Except the coffee machine was never the problem.

The staff just did not like the beans.

What Went Wrong

Nothing went wrong with the process. The building manager followed every step correctly. The problem was that the process started at the wrong point.

Before a single supplier was contacted, no one had stopped to ask the right questions:

  • What specifically did the staff say?

  • Were they actually using the coffee machine, or had they stopped altogether?

  • Did the tenant even want to keep the machine, or was this an opportunity to revisit the arrangement entirely?

  • What was the budget appetite?

  • Were there preferences around locally sourced or fairtrade products that might shape the solution?

Any one of those questions would have surfaced the real issue in minutes. Instead, a procurement process was run, a contract was awarded, equipment was installed, and the problem remained.

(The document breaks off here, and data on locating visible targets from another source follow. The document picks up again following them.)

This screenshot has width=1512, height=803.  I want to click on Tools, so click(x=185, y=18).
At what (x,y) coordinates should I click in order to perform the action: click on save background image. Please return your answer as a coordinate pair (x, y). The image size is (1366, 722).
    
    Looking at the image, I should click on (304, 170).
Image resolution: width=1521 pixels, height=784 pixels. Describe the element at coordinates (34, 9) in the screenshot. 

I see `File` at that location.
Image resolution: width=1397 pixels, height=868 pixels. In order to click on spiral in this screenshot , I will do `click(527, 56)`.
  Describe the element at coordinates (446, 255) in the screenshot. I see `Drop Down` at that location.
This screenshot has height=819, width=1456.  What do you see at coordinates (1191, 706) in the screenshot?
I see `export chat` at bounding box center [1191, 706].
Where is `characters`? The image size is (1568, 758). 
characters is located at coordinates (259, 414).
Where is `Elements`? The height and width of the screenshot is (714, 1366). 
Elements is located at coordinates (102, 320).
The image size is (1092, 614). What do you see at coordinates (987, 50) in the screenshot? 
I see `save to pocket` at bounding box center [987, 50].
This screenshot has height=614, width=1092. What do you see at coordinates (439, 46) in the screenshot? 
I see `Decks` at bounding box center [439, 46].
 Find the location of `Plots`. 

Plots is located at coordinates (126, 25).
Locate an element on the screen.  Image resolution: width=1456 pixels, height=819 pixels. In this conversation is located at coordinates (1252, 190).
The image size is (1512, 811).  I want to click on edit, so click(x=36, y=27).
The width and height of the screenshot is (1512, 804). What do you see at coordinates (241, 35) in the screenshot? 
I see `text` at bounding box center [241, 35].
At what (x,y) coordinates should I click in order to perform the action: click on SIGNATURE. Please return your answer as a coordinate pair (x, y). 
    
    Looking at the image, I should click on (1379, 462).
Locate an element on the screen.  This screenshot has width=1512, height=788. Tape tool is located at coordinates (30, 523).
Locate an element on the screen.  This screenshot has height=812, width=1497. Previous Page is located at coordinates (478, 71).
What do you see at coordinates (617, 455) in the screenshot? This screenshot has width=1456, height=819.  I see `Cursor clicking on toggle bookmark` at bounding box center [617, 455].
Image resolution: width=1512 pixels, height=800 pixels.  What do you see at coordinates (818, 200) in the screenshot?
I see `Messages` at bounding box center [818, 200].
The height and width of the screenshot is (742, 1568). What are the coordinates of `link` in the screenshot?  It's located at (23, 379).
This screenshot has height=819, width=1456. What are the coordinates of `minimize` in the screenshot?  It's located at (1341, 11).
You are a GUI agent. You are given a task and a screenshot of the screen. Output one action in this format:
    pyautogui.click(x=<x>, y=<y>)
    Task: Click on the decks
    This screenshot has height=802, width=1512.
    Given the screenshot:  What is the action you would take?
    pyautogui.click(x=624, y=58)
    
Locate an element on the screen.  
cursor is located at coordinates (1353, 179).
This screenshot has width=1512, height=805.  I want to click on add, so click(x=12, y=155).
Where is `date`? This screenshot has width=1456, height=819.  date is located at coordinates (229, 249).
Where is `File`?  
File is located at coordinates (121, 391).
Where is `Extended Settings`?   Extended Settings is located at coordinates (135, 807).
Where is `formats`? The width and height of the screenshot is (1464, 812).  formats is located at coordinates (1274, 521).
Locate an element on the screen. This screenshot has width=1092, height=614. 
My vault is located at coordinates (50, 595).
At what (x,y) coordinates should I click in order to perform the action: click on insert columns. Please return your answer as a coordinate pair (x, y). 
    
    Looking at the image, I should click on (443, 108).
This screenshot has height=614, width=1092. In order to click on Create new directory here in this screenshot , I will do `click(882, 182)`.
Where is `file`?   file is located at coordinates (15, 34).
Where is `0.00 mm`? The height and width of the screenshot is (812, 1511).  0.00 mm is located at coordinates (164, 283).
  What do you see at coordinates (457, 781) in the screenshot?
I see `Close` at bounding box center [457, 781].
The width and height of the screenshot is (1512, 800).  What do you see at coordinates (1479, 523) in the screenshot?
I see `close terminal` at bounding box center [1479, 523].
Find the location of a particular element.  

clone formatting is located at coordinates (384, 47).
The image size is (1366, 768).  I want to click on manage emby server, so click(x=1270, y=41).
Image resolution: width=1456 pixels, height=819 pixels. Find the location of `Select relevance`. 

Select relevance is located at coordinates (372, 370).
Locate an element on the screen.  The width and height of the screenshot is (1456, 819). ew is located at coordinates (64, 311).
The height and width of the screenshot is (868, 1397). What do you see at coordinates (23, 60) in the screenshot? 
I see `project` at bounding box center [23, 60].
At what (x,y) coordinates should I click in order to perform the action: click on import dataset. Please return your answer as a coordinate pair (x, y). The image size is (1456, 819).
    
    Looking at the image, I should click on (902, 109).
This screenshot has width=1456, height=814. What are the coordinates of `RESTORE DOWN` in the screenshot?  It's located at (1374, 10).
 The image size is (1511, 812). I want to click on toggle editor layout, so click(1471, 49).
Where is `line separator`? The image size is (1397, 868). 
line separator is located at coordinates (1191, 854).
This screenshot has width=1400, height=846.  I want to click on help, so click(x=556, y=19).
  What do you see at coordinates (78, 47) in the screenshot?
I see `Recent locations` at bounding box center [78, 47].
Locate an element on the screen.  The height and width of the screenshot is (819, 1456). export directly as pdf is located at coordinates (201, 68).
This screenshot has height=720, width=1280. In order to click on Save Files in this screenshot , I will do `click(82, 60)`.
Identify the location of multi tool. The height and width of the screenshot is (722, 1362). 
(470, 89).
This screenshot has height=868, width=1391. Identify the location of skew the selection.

This is not a story about a bad building manager. It is a story about what happens when procurement training is designed as an instruction manual for following steps rather than a framework for thinking.‍ ‍

What I See When I Walk Into Organisations

When I assess procurement capability in an organisation, the signs that a team has been trained to process rather than think are usually visible within the first conversation.

The first sign is a long and complicated process that nobody has reviewed in years. When I ask why something is done a particular way, the answer is usually "that is just how we do it." There is no commercial logic behind the steps. The rules exist because they were written down once and nobody has questioned them since.

The second sign is that the thinkers in the team have found ways around the process. When capable buyers are consistently circumventing the system, the instinct is often to tighten the rules. The more useful question is why they felt the need to go around it in the first place. In my experience, it is almost always because the process was getting in the way of a sensible outcome.

The third sign is purely reactive procurement or purchasing activity. When every piece of work lands on the team's desk as an urgent request with no lead time, it tells me the function has no forward visibility and no influence over how decisions are made upstream. Reactive procurement is process-driven by default. There is no time to think when you are constantly responding.‍ ‍

The Garden That Kept Dying

I once worked with another building where a tenant had a patch of garden that was a persistent problem. Every six months the plants and lawn were replaced. Three months later they were wilted and brown. The cycle repeated, reliably and expensively, for years.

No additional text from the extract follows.